» Given data:
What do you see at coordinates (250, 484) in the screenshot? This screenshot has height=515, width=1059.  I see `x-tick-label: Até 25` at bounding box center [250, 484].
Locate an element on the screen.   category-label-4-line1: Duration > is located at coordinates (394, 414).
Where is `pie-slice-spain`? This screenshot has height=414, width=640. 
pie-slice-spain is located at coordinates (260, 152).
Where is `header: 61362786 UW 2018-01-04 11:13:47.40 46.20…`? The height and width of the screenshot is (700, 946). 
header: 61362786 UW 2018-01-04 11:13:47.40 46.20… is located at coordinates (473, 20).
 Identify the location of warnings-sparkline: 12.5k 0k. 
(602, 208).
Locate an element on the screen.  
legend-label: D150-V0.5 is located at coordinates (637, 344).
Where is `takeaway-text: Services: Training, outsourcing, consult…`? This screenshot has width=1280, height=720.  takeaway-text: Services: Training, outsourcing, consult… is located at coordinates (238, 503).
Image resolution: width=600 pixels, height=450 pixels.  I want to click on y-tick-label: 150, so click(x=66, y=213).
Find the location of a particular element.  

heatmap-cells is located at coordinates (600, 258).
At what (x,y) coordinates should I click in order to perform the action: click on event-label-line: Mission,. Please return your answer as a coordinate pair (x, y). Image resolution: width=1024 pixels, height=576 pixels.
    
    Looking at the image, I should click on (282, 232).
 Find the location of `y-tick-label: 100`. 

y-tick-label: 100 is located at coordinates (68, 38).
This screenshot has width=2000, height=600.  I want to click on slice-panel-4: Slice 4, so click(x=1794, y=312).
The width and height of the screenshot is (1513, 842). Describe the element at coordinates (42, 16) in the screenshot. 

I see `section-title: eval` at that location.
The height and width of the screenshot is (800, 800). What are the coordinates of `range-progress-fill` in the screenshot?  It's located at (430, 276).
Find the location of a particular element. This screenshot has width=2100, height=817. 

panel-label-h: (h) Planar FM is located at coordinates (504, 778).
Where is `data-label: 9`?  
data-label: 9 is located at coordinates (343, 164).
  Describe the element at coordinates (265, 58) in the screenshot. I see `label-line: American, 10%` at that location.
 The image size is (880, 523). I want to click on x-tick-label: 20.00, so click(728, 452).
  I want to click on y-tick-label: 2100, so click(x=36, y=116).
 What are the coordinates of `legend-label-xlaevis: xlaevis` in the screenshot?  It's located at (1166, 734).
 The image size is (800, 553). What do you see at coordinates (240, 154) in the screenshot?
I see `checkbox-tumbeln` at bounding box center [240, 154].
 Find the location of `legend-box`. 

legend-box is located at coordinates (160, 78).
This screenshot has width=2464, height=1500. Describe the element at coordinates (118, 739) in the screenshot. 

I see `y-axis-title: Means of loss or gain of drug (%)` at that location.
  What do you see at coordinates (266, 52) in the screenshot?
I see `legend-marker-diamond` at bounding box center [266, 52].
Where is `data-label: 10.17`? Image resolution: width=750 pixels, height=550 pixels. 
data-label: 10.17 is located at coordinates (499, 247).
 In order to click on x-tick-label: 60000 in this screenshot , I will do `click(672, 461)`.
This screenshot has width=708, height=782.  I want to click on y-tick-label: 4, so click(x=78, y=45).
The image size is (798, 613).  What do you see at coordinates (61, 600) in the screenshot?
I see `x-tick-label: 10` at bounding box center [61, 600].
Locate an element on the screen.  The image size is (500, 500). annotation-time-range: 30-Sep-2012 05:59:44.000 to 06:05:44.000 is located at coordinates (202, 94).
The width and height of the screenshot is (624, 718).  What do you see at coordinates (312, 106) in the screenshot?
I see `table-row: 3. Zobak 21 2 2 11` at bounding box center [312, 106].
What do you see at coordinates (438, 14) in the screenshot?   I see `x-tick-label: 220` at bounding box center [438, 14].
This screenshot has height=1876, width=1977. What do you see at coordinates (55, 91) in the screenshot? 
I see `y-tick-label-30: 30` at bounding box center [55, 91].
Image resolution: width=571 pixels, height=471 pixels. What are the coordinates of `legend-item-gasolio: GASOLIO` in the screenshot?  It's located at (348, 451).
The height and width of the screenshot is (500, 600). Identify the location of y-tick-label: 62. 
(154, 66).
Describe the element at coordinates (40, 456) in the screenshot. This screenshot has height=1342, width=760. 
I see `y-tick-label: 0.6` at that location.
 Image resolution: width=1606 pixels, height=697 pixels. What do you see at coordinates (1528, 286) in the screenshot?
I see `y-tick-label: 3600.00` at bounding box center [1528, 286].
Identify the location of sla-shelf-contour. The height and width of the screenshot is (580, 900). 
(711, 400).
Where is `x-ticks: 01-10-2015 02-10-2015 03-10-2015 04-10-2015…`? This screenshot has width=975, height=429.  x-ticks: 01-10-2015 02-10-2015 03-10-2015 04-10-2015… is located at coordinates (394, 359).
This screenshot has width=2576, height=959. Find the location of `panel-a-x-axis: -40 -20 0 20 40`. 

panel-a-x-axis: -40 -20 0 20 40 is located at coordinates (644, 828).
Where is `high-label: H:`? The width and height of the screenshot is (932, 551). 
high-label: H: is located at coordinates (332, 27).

» Your task: Present the material above as a Markdown table with the columns Row and Line, one numbered row per line, leaving out blank lines.

» Exercise output:
| Row | Line |
|---|---|
| 1 | What do you see at coordinates (250, 484) in the screenshot? This screenshot has height=515, width=1059.  I see `x-tick-label: Até 25` at bounding box center [250, 484]. |
| 2 | Locate an element on the screen.   category-label-4-line1: Duration > is located at coordinates (394, 414). |
| 3 | Where is `pie-slice-spain`? This screenshot has height=414, width=640.  |
| 4 | pie-slice-spain is located at coordinates (260, 152). |
| 5 | Where is `header: 61362786 UW 2018-01-04 11:13:47.40 46.20…`? The height and width of the screenshot is (700, 946).  |
| 6 | header: 61362786 UW 2018-01-04 11:13:47.40 46.20… is located at coordinates (473, 20). |
| 7 |  Identify the location of warnings-sparkline: 12.5k 0k.  |
| 8 | (602, 208). |
| 9 | Locate an element on the screen.   |
| 10 | legend-label: D150-V0.5 is located at coordinates (637, 344). |
| 11 | Where is `takeaway-text: Services: Training, outsourcing, consult…`? This screenshot has width=1280, height=720.  takeaway-text: Services: Training, outsourcing, consult… is located at coordinates (238, 503). |
| 12 | Image resolution: width=600 pixels, height=450 pixels.  I want to click on y-tick-label: 150, so click(x=66, y=213). |
| 13 | Find the location of a particular element.   |
| 14 | heatmap-cells is located at coordinates (600, 258). |
| 15 | At what (x,y) coordinates should I click in order to perform the action: click on event-label-line: Mission,. Please return your answer as a coordinate pair (x, y). Image resolution: width=1024 pixels, height=576 pixels. |
| 16 |     Looking at the image, I should click on (282, 232). |
| 17 |  Find the location of `y-tick-label: 100`.  |
| 18 | y-tick-label: 100 is located at coordinates (68, 38). |
| 19 | This screenshot has width=2000, height=600.  I want to click on slice-panel-4: Slice 4, so click(x=1794, y=312). |
| 20 | The width and height of the screenshot is (1513, 842). Describe the element at coordinates (42, 16) in the screenshot.  |
| 21 | I see `section-title: eval` at that location. |
| 22 | The height and width of the screenshot is (800, 800). What are the coordinates of `range-progress-fill` in the screenshot?  It's located at (430, 276). |
| 23 | Find the location of a particular element. This screenshot has width=2100, height=817.  |
| 24 | panel-label-h: (h) Planar FM is located at coordinates (504, 778). |
| 25 | Where is `data-label: 9`?   |
| 26 | data-label: 9 is located at coordinates (343, 164). |
| 27 |   Describe the element at coordinates (265, 58) in the screenshot. I see `label-line: American, 10%` at that location. |
| 28 |  The image size is (880, 523). I want to click on x-tick-label: 20.00, so click(728, 452). |
| 29 |   I want to click on y-tick-label: 2100, so click(x=36, y=116). |
| 30 |  What are the coordinates of `legend-label-xlaevis: xlaevis` in the screenshot?  It's located at (1166, 734). |
| 31 |  The image size is (800, 553). What do you see at coordinates (240, 154) in the screenshot? |
| 32 | I see `checkbox-tumbeln` at bounding box center [240, 154]. |
| 33 |  Find the location of `legend-box`.  |
| 34 | legend-box is located at coordinates (160, 78). |
| 35 | This screenshot has width=2464, height=1500. Describe the element at coordinates (118, 739) in the screenshot.  |
| 36 | I see `y-axis-title: Means of loss or gain of drug (%)` at that location. |
| 37 |   What do you see at coordinates (266, 52) in the screenshot? |
| 38 | I see `legend-marker-diamond` at bounding box center [266, 52]. |
| 39 | Where is `data-label: 10.17`? Image resolution: width=750 pixels, height=550 pixels.  |
| 40 | data-label: 10.17 is located at coordinates (499, 247). |
| 41 |  In order to click on x-tick-label: 60000 in this screenshot , I will do `click(672, 461)`. |
| 42 | This screenshot has width=708, height=782.  I want to click on y-tick-label: 4, so click(x=78, y=45). |
| 43 | The image size is (798, 613).  What do you see at coordinates (61, 600) in the screenshot? |
| 44 | I see `x-tick-label: 10` at bounding box center [61, 600]. |
| 45 | Locate an element on the screen.  The image size is (500, 500). annotation-time-range: 30-Sep-2012 05:59:44.000 to 06:05:44.000 is located at coordinates (202, 94). |
| 46 | The width and height of the screenshot is (624, 718).  What do you see at coordinates (312, 106) in the screenshot? |
| 47 | I see `table-row: 3. Zobak 21 2 2 11` at bounding box center [312, 106]. |
| 48 | What do you see at coordinates (438, 14) in the screenshot?   I see `x-tick-label: 220` at bounding box center [438, 14]. |
| 49 | This screenshot has height=1876, width=1977. What do you see at coordinates (55, 91) in the screenshot?  |
| 50 | I see `y-tick-label-30: 30` at bounding box center [55, 91]. |
| 51 | Image resolution: width=571 pixels, height=471 pixels. What are the coordinates of `legend-item-gasolio: GASOLIO` in the screenshot?  It's located at (348, 451). |
| 52 | The height and width of the screenshot is (500, 600). Identify the location of y-tick-label: 62.  |
| 53 | (154, 66). |
| 54 | Describe the element at coordinates (40, 456) in the screenshot. This screenshot has height=1342, width=760.  |
| 55 | I see `y-tick-label: 0.6` at that location. |
| 56 |  Image resolution: width=1606 pixels, height=697 pixels. What do you see at coordinates (1528, 286) in the screenshot? |
| 57 | I see `y-tick-label: 3600.00` at bounding box center [1528, 286]. |
| 58 | Identify the location of sla-shelf-contour. The height and width of the screenshot is (580, 900).  |
| 59 | (711, 400). |
| 60 | Where is `x-ticks: 01-10-2015 02-10-2015 03-10-2015 04-10-2015…`? This screenshot has width=975, height=429.  x-ticks: 01-10-2015 02-10-2015 03-10-2015 04-10-2015… is located at coordinates (394, 359). |
| 61 | This screenshot has width=2576, height=959. Find the location of `panel-a-x-axis: -40 -20 0 20 40`.  |
| 62 | panel-a-x-axis: -40 -20 0 20 40 is located at coordinates (644, 828). |
| 63 | Where is `high-label: H:`? The width and height of the screenshot is (932, 551).  |
| 64 | high-label: H: is located at coordinates (332, 27). |